*TASK DESCRIPTION*
The answer must consist of each line of the records below that contains the string "will".

--- SUPPLIED RECORDS ---

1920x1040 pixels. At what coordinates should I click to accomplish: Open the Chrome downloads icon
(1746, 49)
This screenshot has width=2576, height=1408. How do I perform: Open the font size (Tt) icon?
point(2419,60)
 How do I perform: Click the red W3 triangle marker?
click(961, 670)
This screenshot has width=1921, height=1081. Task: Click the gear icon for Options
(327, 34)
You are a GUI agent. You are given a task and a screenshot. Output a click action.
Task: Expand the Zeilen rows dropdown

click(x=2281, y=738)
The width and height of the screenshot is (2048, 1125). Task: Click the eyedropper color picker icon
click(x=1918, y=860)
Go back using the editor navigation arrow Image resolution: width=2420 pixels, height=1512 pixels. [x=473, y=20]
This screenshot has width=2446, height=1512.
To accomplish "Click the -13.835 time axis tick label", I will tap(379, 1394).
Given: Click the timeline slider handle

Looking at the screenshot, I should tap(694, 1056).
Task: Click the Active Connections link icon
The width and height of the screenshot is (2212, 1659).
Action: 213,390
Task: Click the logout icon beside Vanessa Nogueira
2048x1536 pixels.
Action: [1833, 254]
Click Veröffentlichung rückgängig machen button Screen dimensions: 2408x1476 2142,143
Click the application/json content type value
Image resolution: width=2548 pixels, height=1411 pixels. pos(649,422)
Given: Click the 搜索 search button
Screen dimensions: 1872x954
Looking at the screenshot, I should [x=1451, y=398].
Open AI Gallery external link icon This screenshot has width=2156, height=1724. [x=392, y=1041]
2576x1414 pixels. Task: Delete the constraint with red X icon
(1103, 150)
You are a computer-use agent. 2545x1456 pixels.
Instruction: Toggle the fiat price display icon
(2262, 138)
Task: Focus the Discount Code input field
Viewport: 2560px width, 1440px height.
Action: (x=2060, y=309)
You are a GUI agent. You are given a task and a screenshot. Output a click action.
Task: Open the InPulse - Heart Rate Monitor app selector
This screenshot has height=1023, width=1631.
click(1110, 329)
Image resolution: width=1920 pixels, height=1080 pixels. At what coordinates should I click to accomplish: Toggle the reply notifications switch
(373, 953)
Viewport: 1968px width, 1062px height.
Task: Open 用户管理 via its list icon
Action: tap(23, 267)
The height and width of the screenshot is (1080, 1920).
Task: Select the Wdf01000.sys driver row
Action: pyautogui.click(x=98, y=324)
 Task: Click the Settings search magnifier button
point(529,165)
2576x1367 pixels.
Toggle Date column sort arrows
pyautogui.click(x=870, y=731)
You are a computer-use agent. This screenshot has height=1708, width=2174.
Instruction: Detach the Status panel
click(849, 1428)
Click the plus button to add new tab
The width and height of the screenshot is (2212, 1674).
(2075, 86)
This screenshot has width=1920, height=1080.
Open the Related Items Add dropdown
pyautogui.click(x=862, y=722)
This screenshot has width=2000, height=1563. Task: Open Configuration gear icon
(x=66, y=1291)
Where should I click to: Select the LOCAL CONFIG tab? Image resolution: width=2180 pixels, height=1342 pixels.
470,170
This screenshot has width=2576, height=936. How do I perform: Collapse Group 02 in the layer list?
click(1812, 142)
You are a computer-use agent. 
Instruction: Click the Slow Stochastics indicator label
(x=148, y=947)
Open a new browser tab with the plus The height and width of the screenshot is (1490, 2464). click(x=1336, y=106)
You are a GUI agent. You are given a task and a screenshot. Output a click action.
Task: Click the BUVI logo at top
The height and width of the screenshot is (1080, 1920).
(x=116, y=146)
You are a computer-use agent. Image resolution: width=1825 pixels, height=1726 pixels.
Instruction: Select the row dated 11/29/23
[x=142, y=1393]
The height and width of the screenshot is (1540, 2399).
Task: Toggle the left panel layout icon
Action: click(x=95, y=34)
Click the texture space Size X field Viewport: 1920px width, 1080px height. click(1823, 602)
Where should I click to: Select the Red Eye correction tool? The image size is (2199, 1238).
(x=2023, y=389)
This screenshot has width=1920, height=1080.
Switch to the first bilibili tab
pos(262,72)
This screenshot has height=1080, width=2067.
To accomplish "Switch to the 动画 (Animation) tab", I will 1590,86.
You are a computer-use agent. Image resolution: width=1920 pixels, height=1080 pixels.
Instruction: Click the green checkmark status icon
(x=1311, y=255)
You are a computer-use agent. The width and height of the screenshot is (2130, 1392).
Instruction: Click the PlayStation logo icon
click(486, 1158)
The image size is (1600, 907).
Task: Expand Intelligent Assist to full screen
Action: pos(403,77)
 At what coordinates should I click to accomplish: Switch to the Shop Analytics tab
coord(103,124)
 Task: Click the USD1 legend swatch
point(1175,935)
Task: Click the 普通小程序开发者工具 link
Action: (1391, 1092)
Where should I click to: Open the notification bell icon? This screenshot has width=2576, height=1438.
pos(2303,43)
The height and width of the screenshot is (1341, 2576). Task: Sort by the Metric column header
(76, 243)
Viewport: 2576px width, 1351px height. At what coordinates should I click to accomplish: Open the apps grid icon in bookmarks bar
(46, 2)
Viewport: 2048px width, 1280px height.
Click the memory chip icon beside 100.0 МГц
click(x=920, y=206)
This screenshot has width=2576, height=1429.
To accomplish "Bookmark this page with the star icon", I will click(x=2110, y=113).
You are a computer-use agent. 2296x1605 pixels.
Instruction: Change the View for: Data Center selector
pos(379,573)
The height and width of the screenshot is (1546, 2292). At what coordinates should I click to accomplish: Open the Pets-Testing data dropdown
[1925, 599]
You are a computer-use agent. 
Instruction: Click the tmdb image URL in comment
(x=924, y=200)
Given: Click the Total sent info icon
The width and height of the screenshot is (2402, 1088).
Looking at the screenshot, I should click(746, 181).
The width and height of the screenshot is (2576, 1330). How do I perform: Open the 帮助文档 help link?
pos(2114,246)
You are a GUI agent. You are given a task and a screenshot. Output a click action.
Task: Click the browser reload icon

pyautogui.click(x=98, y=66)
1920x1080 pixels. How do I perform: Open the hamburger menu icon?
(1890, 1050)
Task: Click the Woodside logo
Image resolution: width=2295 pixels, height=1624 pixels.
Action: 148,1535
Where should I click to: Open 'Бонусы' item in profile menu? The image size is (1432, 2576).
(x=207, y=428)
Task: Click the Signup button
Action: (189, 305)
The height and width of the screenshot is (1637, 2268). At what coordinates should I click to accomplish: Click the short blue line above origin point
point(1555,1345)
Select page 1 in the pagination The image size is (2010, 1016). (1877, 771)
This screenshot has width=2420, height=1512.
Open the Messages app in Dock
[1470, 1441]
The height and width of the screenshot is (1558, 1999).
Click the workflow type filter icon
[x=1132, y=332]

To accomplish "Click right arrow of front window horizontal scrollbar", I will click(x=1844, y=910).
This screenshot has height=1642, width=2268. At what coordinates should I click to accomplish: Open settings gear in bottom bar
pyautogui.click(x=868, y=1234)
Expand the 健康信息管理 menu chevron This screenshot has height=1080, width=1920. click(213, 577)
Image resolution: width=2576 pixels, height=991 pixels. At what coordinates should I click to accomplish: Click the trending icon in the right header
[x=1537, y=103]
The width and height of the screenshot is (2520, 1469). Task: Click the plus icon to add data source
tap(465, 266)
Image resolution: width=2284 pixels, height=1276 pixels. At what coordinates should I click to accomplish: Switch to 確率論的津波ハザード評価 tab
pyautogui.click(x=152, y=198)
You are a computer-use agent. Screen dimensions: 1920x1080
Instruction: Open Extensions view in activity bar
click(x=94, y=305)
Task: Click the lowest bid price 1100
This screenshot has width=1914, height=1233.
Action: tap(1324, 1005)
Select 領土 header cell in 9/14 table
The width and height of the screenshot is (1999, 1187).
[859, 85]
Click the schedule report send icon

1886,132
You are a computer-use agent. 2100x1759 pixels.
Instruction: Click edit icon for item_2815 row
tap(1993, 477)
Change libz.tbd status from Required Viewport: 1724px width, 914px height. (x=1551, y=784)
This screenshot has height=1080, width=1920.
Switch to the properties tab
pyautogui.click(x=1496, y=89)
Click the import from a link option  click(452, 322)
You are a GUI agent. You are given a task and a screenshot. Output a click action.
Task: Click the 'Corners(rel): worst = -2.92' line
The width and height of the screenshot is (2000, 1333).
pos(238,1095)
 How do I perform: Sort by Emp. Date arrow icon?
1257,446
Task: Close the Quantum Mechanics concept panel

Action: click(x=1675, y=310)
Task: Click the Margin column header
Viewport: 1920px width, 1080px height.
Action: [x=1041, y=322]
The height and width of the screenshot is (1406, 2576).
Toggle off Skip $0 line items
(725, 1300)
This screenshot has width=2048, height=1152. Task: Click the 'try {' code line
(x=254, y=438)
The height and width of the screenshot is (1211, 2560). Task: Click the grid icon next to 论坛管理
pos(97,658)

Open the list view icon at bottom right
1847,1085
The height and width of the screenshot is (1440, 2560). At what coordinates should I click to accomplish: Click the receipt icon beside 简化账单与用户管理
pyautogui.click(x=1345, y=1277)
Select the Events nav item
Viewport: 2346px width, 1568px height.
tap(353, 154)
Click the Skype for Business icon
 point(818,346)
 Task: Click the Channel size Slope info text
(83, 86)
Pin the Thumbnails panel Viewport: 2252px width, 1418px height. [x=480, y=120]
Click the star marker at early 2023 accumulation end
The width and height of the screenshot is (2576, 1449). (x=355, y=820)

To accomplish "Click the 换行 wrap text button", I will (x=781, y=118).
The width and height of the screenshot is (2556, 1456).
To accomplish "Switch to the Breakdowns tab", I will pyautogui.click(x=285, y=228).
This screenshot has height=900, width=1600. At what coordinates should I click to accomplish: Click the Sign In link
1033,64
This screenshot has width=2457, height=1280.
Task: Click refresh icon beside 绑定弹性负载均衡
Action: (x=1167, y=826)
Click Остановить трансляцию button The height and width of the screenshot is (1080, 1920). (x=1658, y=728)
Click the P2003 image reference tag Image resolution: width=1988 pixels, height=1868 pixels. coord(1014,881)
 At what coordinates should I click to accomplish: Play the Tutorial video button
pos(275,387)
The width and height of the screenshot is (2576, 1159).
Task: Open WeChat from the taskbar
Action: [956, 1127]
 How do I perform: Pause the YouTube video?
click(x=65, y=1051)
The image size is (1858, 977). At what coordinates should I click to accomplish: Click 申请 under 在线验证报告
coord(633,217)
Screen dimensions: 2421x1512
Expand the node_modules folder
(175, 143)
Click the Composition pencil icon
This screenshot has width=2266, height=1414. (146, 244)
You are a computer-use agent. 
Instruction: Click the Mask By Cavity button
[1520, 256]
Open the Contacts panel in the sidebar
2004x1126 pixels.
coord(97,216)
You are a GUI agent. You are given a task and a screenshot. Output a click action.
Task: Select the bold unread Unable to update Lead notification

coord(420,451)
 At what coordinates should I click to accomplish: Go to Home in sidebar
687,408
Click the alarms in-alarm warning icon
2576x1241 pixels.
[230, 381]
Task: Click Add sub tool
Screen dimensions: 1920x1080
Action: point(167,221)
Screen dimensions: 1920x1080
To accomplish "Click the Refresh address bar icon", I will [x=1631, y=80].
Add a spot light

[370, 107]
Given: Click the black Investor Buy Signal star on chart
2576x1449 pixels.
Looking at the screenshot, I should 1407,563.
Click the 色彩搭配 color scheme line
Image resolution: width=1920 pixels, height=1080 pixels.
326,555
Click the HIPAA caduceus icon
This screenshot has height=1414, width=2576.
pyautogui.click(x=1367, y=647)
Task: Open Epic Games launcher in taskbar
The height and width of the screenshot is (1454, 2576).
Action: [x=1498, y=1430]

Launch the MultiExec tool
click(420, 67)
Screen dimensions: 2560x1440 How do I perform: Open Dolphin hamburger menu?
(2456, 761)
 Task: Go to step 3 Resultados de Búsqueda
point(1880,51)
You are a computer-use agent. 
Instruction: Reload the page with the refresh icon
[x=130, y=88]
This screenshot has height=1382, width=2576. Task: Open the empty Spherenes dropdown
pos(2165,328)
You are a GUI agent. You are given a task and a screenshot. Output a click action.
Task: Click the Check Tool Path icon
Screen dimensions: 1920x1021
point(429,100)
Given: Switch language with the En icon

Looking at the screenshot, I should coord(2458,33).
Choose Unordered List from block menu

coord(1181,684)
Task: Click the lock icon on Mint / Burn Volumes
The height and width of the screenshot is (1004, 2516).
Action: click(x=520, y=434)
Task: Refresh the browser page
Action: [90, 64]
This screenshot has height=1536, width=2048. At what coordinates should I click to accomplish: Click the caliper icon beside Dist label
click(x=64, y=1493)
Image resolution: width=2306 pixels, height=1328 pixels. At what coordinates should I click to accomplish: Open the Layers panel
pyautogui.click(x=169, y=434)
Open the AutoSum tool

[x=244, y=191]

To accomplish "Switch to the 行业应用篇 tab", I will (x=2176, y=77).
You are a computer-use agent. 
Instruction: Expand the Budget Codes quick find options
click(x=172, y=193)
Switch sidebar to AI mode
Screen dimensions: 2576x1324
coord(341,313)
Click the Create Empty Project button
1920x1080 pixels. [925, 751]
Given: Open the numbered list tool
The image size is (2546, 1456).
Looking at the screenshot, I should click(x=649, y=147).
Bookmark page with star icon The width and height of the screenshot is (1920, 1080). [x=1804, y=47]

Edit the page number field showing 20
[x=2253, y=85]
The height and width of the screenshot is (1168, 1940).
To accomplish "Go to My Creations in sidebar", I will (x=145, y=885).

---

*PROBLEM SOLUTION*
To accomplish "Click the -13.835 time axis tick label", I will tap(379, 1394).
To accomplish "Switch to the 动画 (Animation) tab", I will 1590,86.
To accomplish "Bookmark this page with the star icon", I will click(x=2110, y=113).
To accomplish "Click right arrow of front window horizontal scrollbar", I will click(x=1844, y=910).
To accomplish "Click the 换行 wrap text button", I will (x=781, y=118).
To accomplish "Switch to the Breakdowns tab", I will pyautogui.click(x=285, y=228).
To accomplish "Click the Refresh address bar icon", I will [x=1631, y=80].
To accomplish "Switch to the 行业应用篇 tab", I will (x=2176, y=77).
To accomplish "Go to My Creations in sidebar", I will (x=145, y=885).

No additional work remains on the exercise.